• [EXTRACTED RECORDS]
● ● ● ●
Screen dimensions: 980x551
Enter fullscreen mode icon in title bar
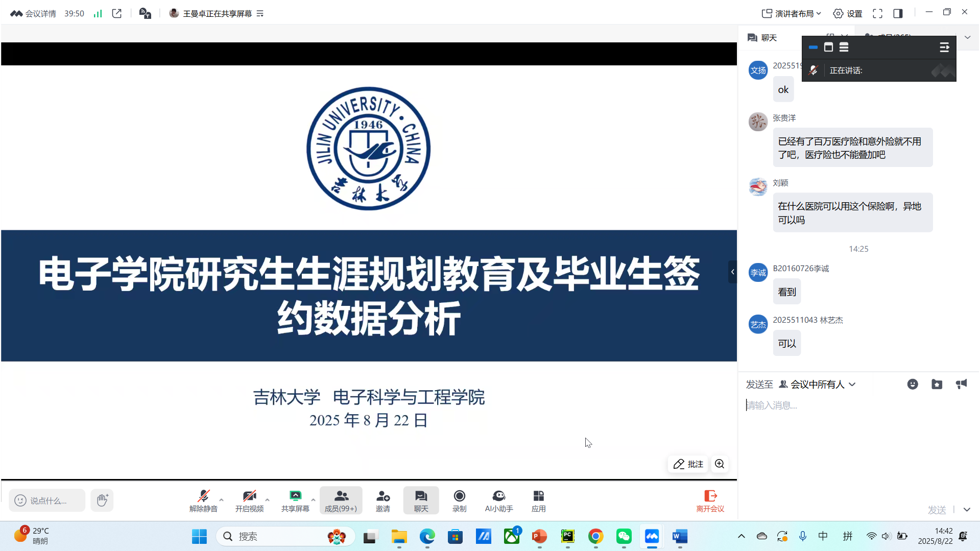tap(877, 14)
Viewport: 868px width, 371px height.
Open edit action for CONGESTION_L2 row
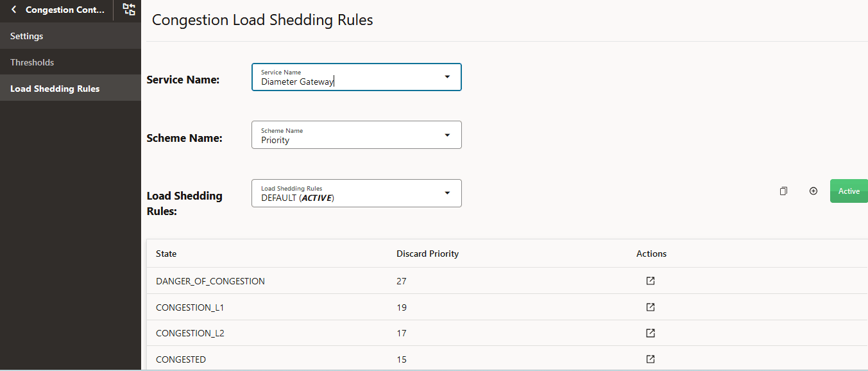651,332
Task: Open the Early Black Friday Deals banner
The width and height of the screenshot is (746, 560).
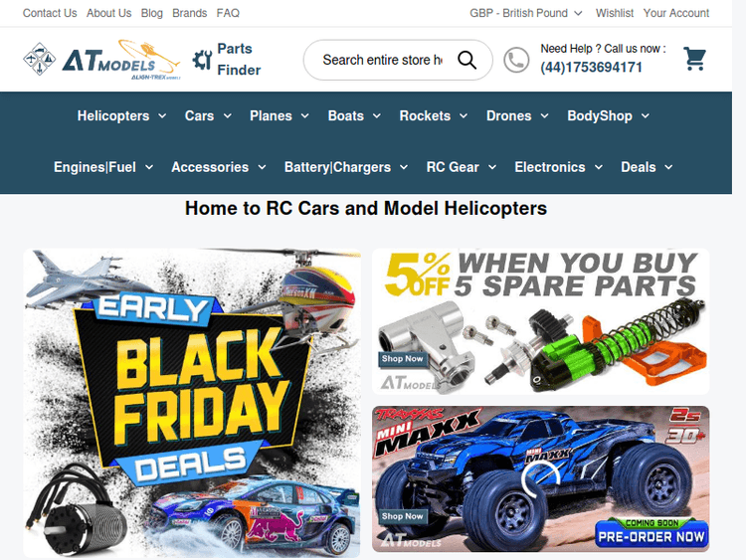Action: coord(192,403)
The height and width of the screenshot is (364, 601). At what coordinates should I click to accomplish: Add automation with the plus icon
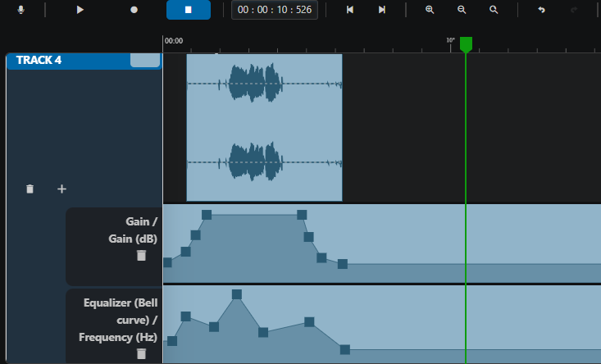click(x=61, y=189)
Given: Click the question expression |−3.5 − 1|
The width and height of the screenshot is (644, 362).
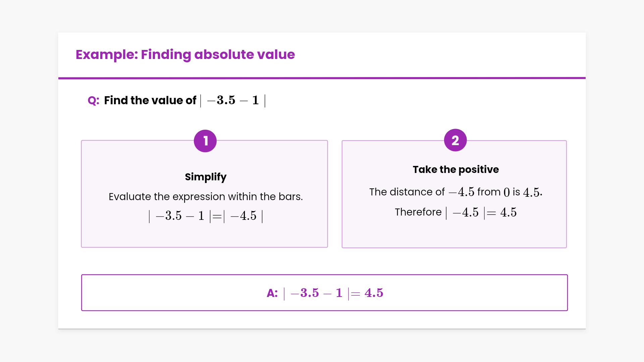Looking at the screenshot, I should pyautogui.click(x=233, y=100).
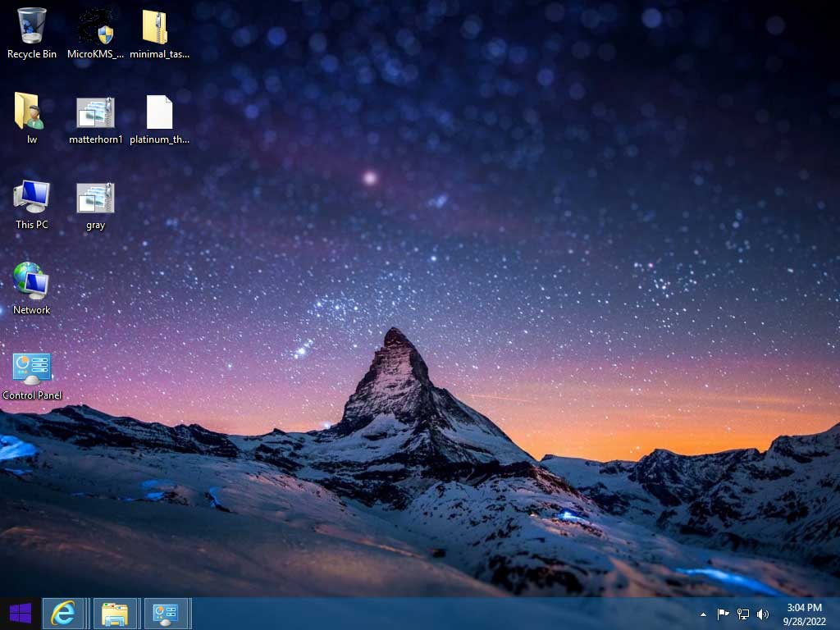Open network settings from the system tray
This screenshot has height=630, width=840.
point(742,614)
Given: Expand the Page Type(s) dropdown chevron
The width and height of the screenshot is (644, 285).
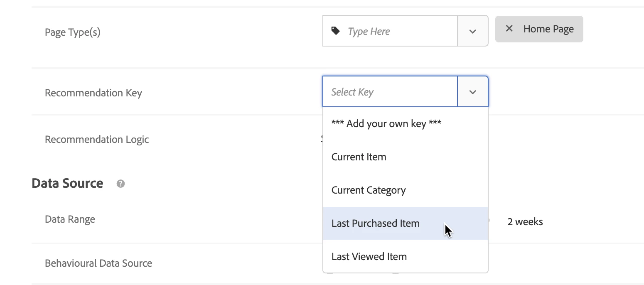Looking at the screenshot, I should coord(472,31).
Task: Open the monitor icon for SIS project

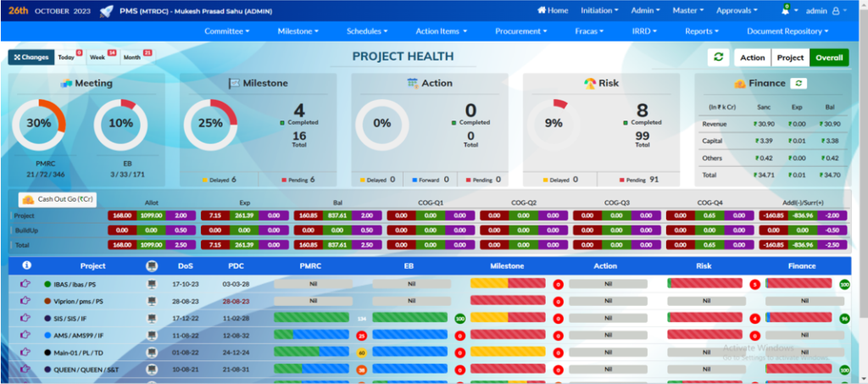Action: click(x=153, y=318)
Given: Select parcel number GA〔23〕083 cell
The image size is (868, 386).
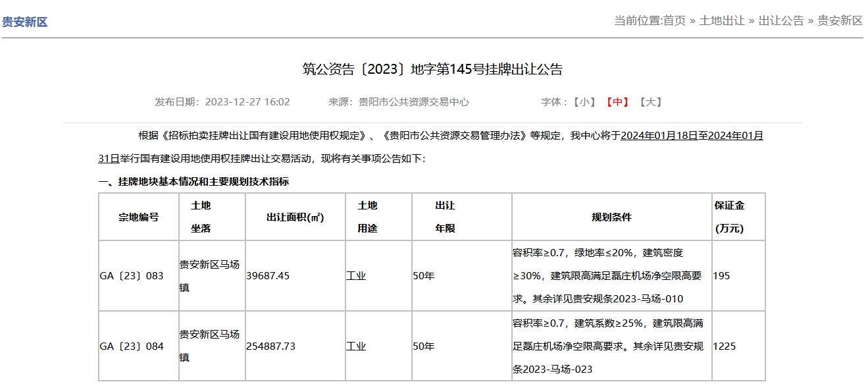Looking at the screenshot, I should [x=132, y=276].
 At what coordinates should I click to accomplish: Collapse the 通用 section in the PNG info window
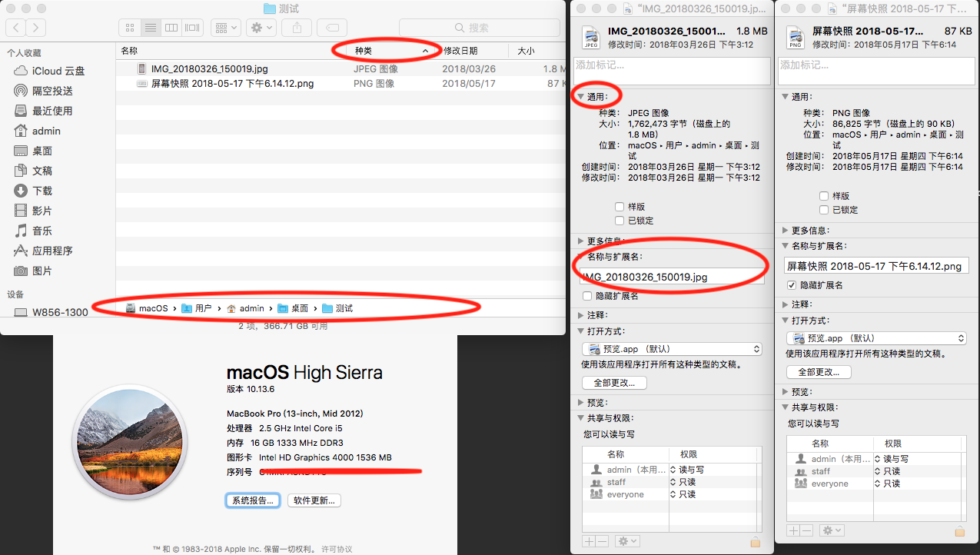(785, 97)
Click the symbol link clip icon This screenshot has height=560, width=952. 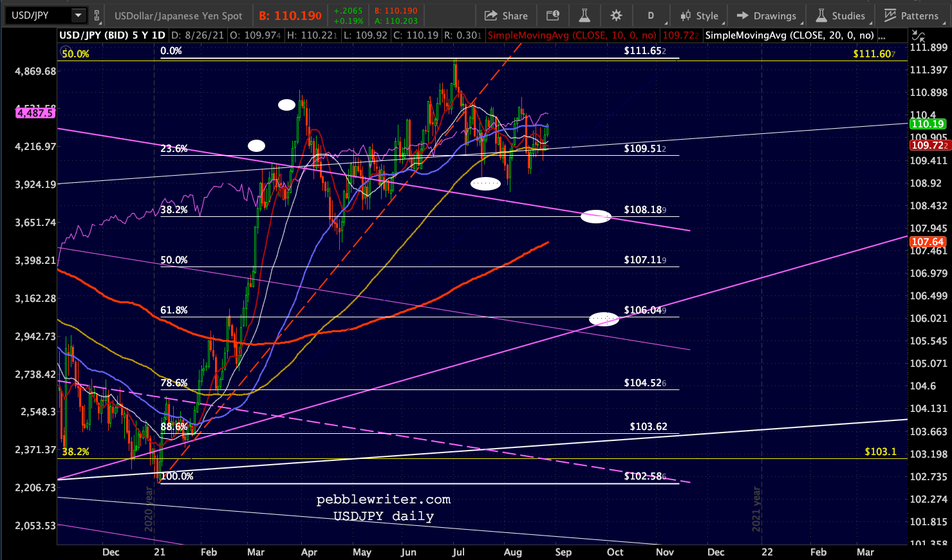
● ● ● ●
• [TASK INSTRUCTIONS] A complete answer reproduces every line of the records in which the word "Given" occurs.

• [RESULT OF THE EXERCISE]
Given: Click the question expression |−3.5 − 1|
Given: Expand the Page Type(s) dropdown chevron
Given: Select parcel number GA〔23〕083 cell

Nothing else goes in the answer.